Cybercriminals to use AI/ML, edge computing in increasingly sophisticated attacks: Fortinet
Cybercriminals are moving away from traditional methods and adopting sophisticated AI and ML-backed tools to attack organisations, California-based cybersecurity solutions provider Fortinet says in its latest report.
The report by FortiGuard Labs team also highlights the strategies that companies can use to protect themselves against such attacks.
Given the sophistication and volume of cyberattacks, organisations need to real-time counter-attack solutions.
The report also makes a case for developing security-focused artificial intelligence solutions to create an adaptive immune system for the network, similar to a biological immune system.
Machine learning development is expected to rely on a flood of relevant information coming in from the edge devices towards local learning nodes through which the AI system will also be able to refine how local systems respond to local events.
Threat intelligence gives cyber defenders an advantage in these attacks. But the increased use of deception technologies could spark retaliation by cyberattackers. Organisations could in turn counter this by adding playbooks and more pervasive AI to their deception strategies.
Law enforcement organisations are now establishing global command centres and connecting them to systems in the private sector to counter attacks in real-time. Fortinet says that a fabric where the law enforcement and the public and private sector can collaborate can lead to better identification and response to cybercriminals while protecting critical infrastructures.
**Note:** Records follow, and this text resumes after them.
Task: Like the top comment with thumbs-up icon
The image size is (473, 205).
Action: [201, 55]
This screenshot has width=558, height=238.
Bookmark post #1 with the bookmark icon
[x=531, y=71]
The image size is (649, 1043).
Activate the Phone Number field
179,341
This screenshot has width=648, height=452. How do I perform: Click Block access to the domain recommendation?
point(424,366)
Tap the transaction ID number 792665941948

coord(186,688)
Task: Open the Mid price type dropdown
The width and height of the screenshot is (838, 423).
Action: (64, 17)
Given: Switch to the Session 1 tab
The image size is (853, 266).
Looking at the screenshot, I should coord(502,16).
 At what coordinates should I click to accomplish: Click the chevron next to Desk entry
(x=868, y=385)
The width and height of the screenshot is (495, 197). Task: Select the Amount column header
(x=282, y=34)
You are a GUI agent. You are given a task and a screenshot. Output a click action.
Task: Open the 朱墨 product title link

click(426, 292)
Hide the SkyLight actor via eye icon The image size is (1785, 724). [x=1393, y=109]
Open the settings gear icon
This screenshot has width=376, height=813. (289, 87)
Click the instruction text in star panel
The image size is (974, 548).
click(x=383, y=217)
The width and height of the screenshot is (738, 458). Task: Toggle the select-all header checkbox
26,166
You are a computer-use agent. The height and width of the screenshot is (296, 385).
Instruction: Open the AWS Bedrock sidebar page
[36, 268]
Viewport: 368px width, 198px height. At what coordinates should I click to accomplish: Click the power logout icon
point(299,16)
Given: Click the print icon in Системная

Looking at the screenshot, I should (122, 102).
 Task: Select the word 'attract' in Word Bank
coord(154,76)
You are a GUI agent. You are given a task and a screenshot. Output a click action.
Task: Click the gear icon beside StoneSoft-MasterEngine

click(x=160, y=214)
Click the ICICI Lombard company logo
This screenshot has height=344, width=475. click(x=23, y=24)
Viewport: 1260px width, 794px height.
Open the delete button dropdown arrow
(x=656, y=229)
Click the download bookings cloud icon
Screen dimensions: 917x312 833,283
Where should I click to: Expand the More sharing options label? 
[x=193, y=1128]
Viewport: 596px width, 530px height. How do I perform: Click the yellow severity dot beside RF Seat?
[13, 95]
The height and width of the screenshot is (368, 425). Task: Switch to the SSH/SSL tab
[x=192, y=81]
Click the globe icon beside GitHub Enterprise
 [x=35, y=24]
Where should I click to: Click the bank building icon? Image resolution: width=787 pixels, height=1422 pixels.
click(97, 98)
However, the cybercriminals also seem to be adopting sophisticated cyber-attack tactics backed by intelligent and AI-enabled systems. With the rise in the use of advanced evasion techniques that are designed to prevent detection, disable security functions and operate using living off the land strategies (LOTL), cybercriminals are also keeping law enforcement agencies on their toes.
The report also spoke about the rise of swarm technology (collective behaviour of decentralised, self-organised systems, natural or artificial.) which if used maliciously, could cause issues if organisations do not update security strategies.
5G and edge computing could also be weaponised, with individually exploited devices becoming a conduit for malicious code and groups of compromised systems could also work in concert to target victims using 5G speeds.